Operating systems multiple choice questions for exams - Set 22

Operating systems exams - multiple choice questions (MCQ) and answers, Objective type questions, OS exam questions, MCQ in system programming, semaphores, marshaling, monitors, race condition

Operating Systems MCQ questions and answers – Set 22

 

1. A race condition is when:

a) Multiple processes are all trying to finish first

b) A process runs too slow

c) The correctness of the code depends upon the timing of the execution

d) None of the above

Answer: (c) The correctness of the code depends upon the timing of the execution        A race condition is a semantic error. It is a flaw that occurs in the timing or the ordering of events that leads to erroneous program behavior. A race condition occurs when two threads access a shared variable at the same time. The first thread reads the variable, and the second thread reads the same value from the variable. Then the first thread and second thread perform their operations on the value, and they race to see which thread can write the value last to the shared variable. The value of the thread that writes its value last is preserved, because the thread is writing over the value that the previous thread wrote. [Refer here for more]

 

2. Semaphores, Condition Variables, and Monitors support which of the following set of distinct operations?
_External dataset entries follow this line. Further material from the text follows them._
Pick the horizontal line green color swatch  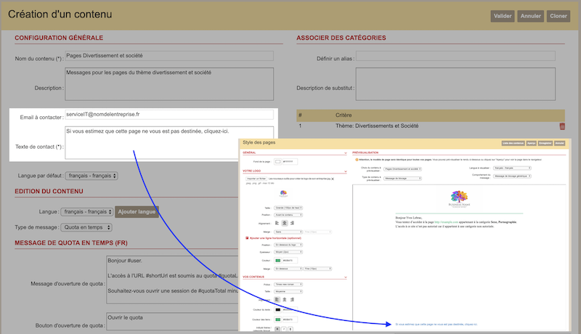coord(277,261)
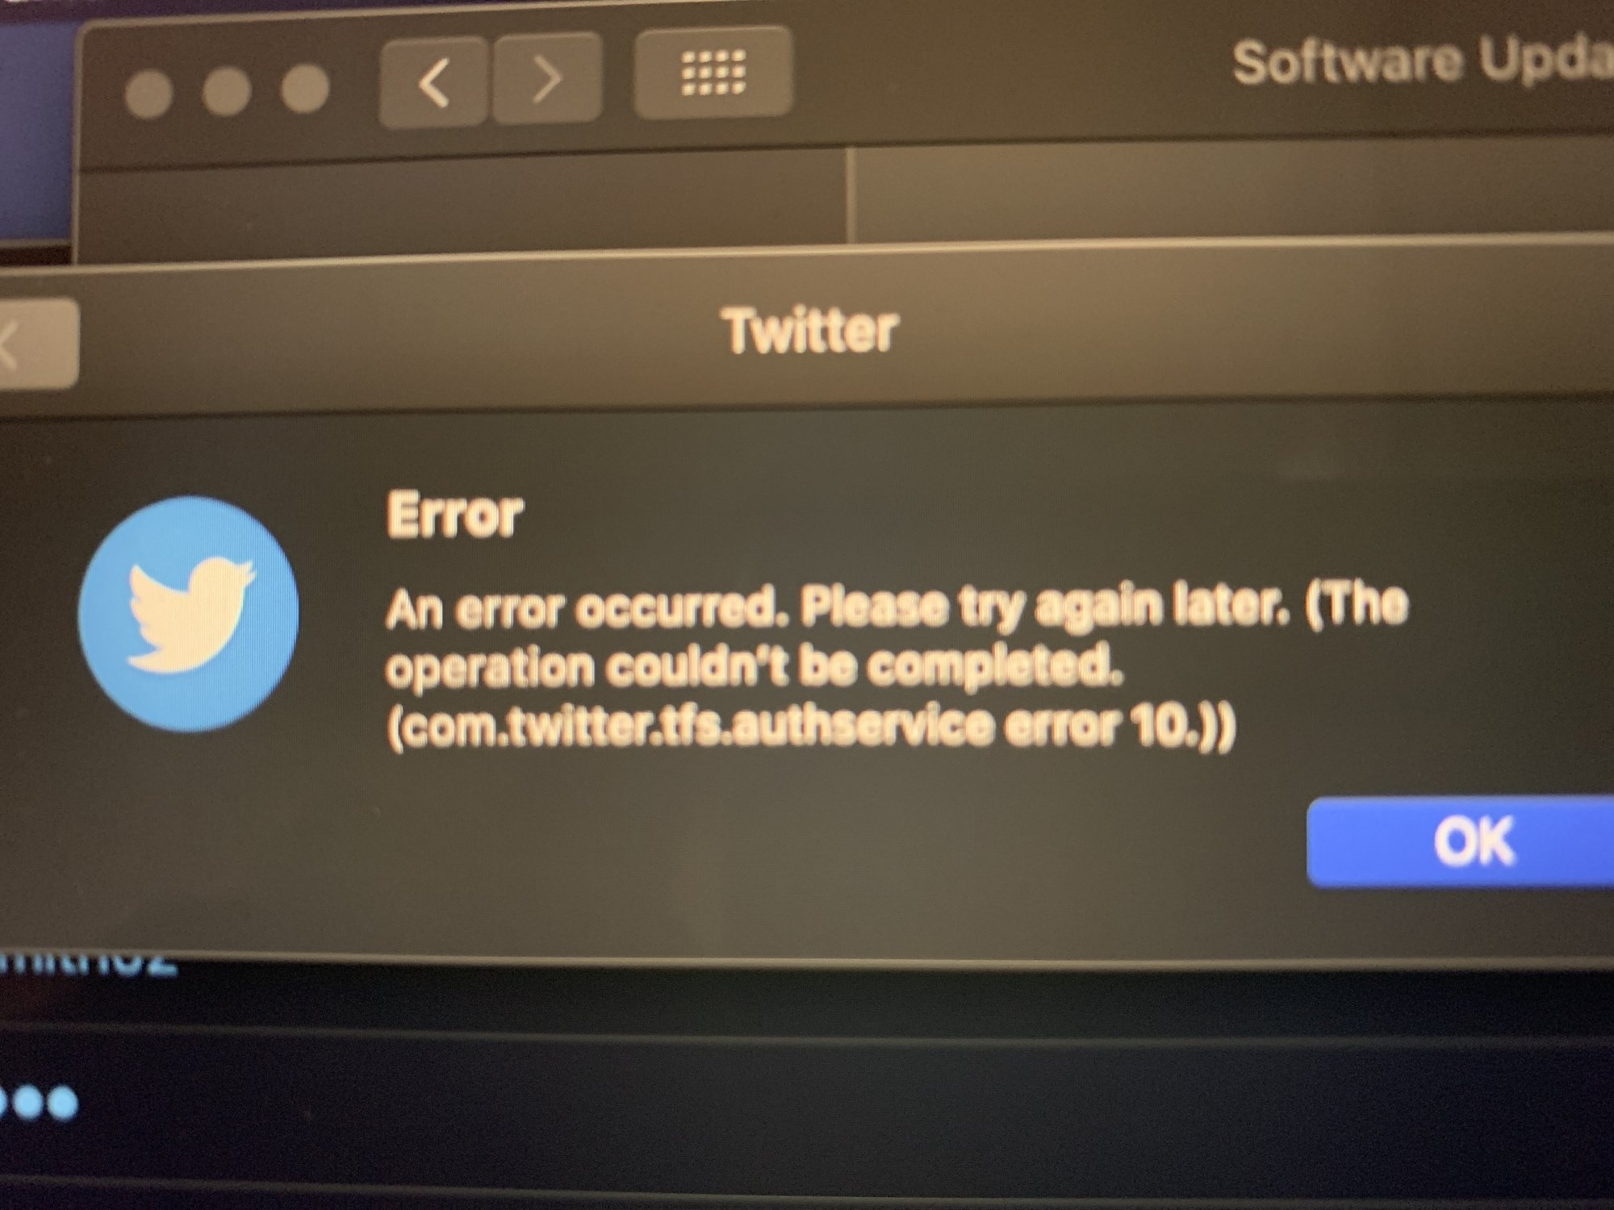Click the Twitter bird logo in the dialog
1614x1210 pixels.
coord(188,614)
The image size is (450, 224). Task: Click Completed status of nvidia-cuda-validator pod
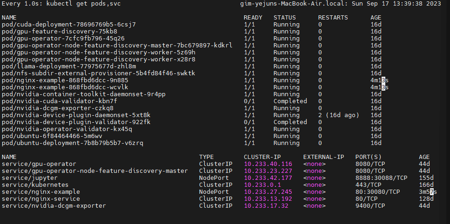(290, 101)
a) Parallelization and event notification

b) Synchronization and event notification

c) Synchronization and parallelization

d) None of the above

Answer: (b) Synchronization and event notification   The operations of semaphores, condition variables and monitors include synchronization and event notification. The main aim of using a semaphore is process synchronization and access control for a common resource in a concurrent environment. The operations of semaphores are wait and signal. Condition variables provide a mechanism to wait for events. Condition variables support three operations: Wait, Signal and Broadcast. Monitors provide a structured concurrent programming primitive, which is used by processes to ensure exclusive access to resources, and for synchronizing and communicating among users.

 

3. The main advantage of multilevel page tables is that they

a) Use page table memory efficiently

b) Reduce the complexity of the paging system

c) Speed up page table references

d) None of the above

Answer: (a) Use page table memory efficiently With many processes in a system, the page tables can potentially take up a large chunk of physical memory. One solution to the large memory requirements of page tables is to use multilevel paging. In this scheme, a virtual address is divided into three or more sections, with all but the last section being page numbers in different page tables, and the last one being the offset. We look up the first page table to find the second table, then look up the second table to find the frame in which the page is stored. This scheme uses the page table memory efficiently. [Refer here for more]
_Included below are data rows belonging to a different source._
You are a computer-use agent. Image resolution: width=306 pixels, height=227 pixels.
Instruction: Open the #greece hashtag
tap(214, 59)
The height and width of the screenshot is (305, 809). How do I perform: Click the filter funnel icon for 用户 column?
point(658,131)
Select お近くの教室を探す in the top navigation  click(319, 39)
4. Remote procedure calls rely on marshaling parameters. Marshaling means ______.

a) transforming the parameters into a form suitable for network transmission.

b) sending the parameters over the network to a remote server.

c) having the remote server extract the parameters from the network message.

d) having the remote server place the parameters on the stack to make a procedure call.

Answer: (a) transforming the parameters into a form suitable for network transmission            Marshaling is placing all the parameters into a stream of bytes in an agreed upon format so that they can be transmitted. Unmarshaling is the opposite process. Marshaling is the process of gathering data and transforming it into a standard format before it is transmitted over a network so that the data can transcend network boundaries.

 

5. Which of the following protocols is most suitable to the statement “a message may be lost between the sending process and the receiving process and as a result the receiving process may never receive that message.”

a) UDP protocol

b) TCP protocol

c) IP protocol

d) Both UDP  and TCP

Answer: (a) UDP protocol  The UDP protocol does not do anything to resend lost messages, but TCP will resend until an ACK is received. The service provided by UDP is an unreliable service that provides no guarantees for delivery and no protection from duplication (e.g. if this arises due to software errors within a router). The simplicity of UDP reduces the overhead from using the protocol and the services may be adequate in many cases.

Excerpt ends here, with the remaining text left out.